======== Petikan ========

Perjalanan Mulus Pakde Karwo Tanpa Mahar Politik

Ketua Umum MUI yang juga Rais ‘Aam PBNU KH Ma’ruf Amin, didampingi Ketua Yayasan Rumah Sakit Islam Surabaya (Yarsis) Mohammad Nuh, memberikan keterangan pers disela rapat pleno Yarsis, di Universitas Nahdatul Ulama Surabaya, Jatim, Rabu (17/1) kemarin. [Gegeh Bagus Setiadi]

Mahar dengan Politik Uang Tak Ada bedanya

Surabaya, Bhirawa
Isu mahar politik kembali mencuat menjelang pemilihan kepala daerah (pilkada) serentak 2018. Bahkan, fatwa mengharamkan politik uang dan undang-undang sudah jelas mengaturnya. Pasalnya, Majelis Ulama Indonesia (MUI) pun membenarkan bahwa mahar politik dan politik uang Tidak Ada bedanya.
Gubernur Soekarwo menyebut tidak ada mahar politik ketika dirinya mengikuti kontestasi Pemilihan Gubernur (Pilgub) Jatim selama dua periode. Bahkan orang nomer satu di Jatim ini juga menceritakan kondisi pencalonan waktu itu hingga pendaftaran tanpa mengeluarkan biaya dan merasa diuntungkan.
Pada awalnya, Pakde Karwo sapaan akrab Soekarwo menceritakan bahwa semua itu harus ada hubungannya dengan sejarah. Betapa tidak, pada waktu ikut dalam konvensi PDI-Perjuangan mendapatkan suara paling banyak, yakni 22 suara dan Soetjipto (almarhum) mendapat 11 suara.
Meski dari segi suara menang, namun internal partai lebih memilih almarhum Soetjipto Sekjen PDI P waktu itu. “Itu harus ada hubungannya dengan sejarah. Begitu saya ikut konfensi PDIP dapat 22 dan Pak Cip (Soetjipto almarhum, red) dapat 11. Tapi saya tidak dicalonkan oleh DPP,” terangnya, Rabu (17/1).

======== Data yang Diberikan ========

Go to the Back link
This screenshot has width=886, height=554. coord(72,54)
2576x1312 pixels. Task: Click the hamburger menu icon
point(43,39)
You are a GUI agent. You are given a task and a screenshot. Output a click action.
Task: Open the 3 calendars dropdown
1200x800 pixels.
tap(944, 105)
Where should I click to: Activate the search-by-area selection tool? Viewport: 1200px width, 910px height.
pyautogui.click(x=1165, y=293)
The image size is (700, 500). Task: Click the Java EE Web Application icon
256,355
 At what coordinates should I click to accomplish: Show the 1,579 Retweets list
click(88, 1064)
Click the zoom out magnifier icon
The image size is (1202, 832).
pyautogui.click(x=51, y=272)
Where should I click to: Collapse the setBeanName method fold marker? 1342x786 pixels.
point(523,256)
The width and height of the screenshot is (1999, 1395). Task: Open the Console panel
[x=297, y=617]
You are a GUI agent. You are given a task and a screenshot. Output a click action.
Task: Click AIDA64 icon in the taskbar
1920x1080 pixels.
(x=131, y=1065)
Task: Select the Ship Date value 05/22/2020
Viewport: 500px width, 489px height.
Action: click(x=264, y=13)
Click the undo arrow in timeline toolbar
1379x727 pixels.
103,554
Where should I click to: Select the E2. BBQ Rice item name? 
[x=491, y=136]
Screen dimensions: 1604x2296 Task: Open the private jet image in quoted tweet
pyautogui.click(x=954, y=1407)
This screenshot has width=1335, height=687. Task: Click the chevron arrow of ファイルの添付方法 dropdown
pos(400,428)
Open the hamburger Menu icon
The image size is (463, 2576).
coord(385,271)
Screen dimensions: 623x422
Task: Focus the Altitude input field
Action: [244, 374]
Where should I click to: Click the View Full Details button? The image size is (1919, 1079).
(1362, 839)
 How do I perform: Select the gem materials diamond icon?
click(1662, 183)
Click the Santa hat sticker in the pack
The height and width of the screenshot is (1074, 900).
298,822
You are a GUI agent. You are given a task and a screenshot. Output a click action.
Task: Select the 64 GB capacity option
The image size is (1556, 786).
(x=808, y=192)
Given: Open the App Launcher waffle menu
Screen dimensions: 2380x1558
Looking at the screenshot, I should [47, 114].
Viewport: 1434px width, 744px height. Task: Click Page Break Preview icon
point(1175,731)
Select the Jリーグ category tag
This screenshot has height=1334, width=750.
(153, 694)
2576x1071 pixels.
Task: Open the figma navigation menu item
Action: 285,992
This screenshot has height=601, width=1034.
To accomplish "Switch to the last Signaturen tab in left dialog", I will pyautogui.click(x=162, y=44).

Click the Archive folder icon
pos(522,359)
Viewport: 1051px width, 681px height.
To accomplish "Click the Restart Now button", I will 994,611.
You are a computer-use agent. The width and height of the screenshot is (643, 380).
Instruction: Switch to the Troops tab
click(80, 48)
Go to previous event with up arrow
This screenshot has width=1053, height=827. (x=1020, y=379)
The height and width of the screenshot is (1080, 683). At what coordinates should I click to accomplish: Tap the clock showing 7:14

========

--- Tugas yang Dikerjakan ---
1. Menurut petikan, berapa suara yang diperoleh Pakde Karwo dalam konvensi PDI-Perjuangan?
2. Cetak ulang bagian petikan tanpa perubahan, dimulai pada kata-kata yang memuat "Gubernur Soekarwo menyebut" dan berhenti setelah "mendapat 11 suara.".
Jawablah hanya berdasarkan isi petikan.

--- Jawaban Lengkap ---
1. 22 suara.

2.
Gubernur Soekarwo menyebut tidak ada mahar politik ketika dirinya mengikuti kontestasi Pemilihan Gubernur (Pilgub) Jatim selama dua periode. Bahkan orang nomer satu di Jatim ini juga menceritakan kondisi pencalonan waktu itu hingga pendaftaran tanpa mengeluarkan biaya dan merasa diuntungkan.
Pada awalnya, Pakde Karwo sapaan akrab Soekarwo menceritakan bahwa semua itu harus ada hubungannya dengan sejarah. Betapa tidak, pada waktu ikut dalam konvensi PDI-Perjuangan mendapatkan suara paling banyak, yakni 22 suara dan Soetjipto (almarhum) mendapat 11 suara.